> The task: Could the lines from the line bearing "Open the Overlay options dropdown" to the end of the records below be copied exactly, with the pictures left out and no other lines added?

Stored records

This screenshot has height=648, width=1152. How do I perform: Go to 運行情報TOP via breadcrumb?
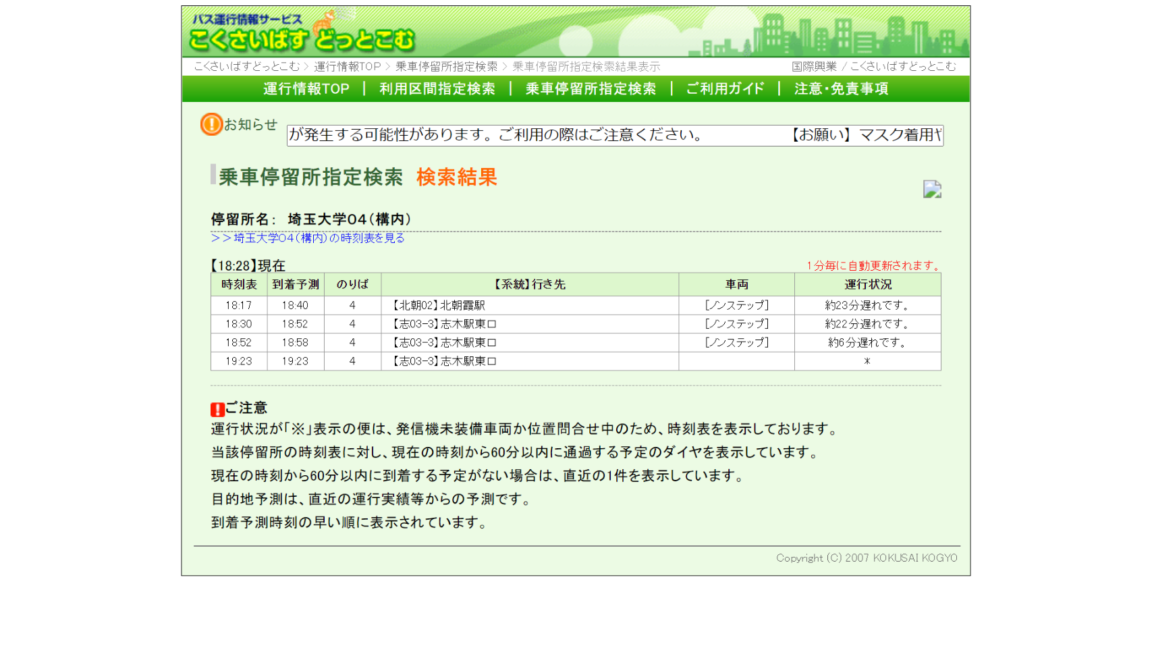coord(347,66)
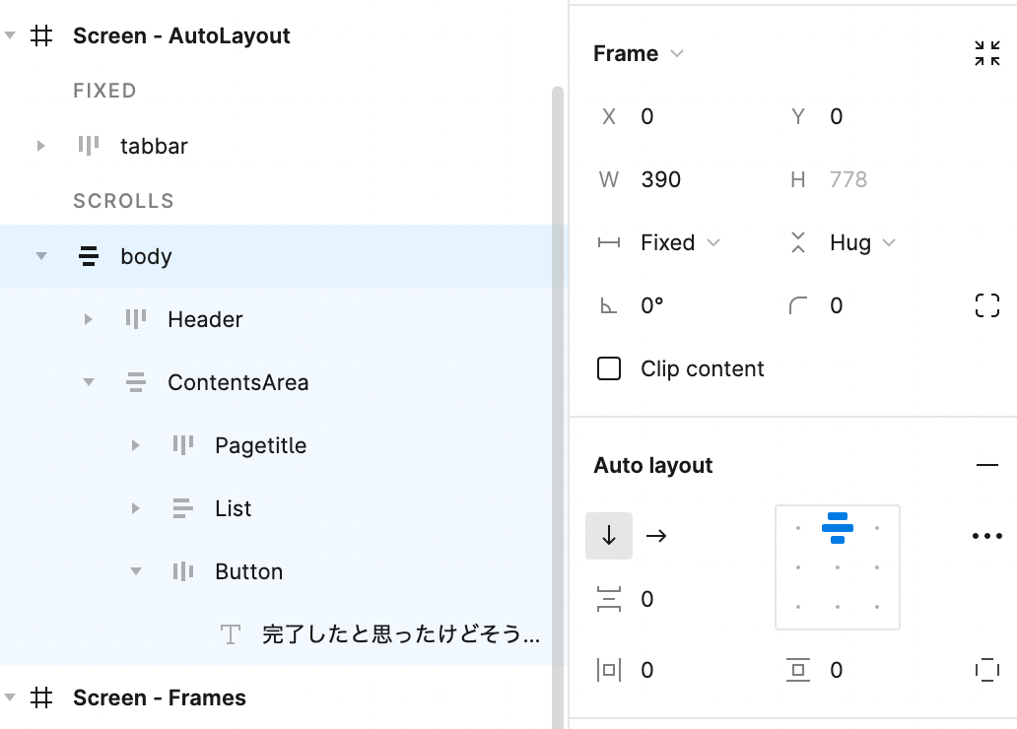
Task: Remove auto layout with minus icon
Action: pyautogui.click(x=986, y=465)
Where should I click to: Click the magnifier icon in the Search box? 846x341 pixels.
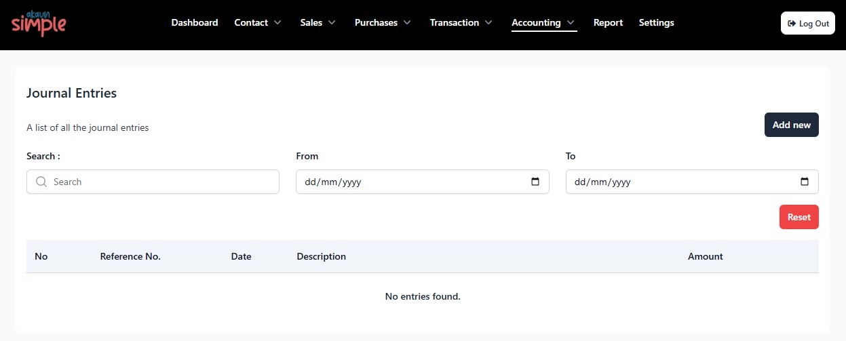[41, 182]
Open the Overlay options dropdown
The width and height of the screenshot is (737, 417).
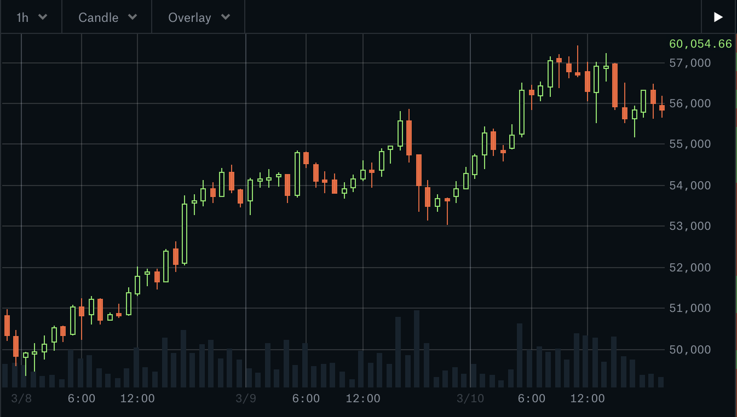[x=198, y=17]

> Response:
Open the Overlay options dropdown
The width and height of the screenshot is (737, 417).
[x=198, y=17]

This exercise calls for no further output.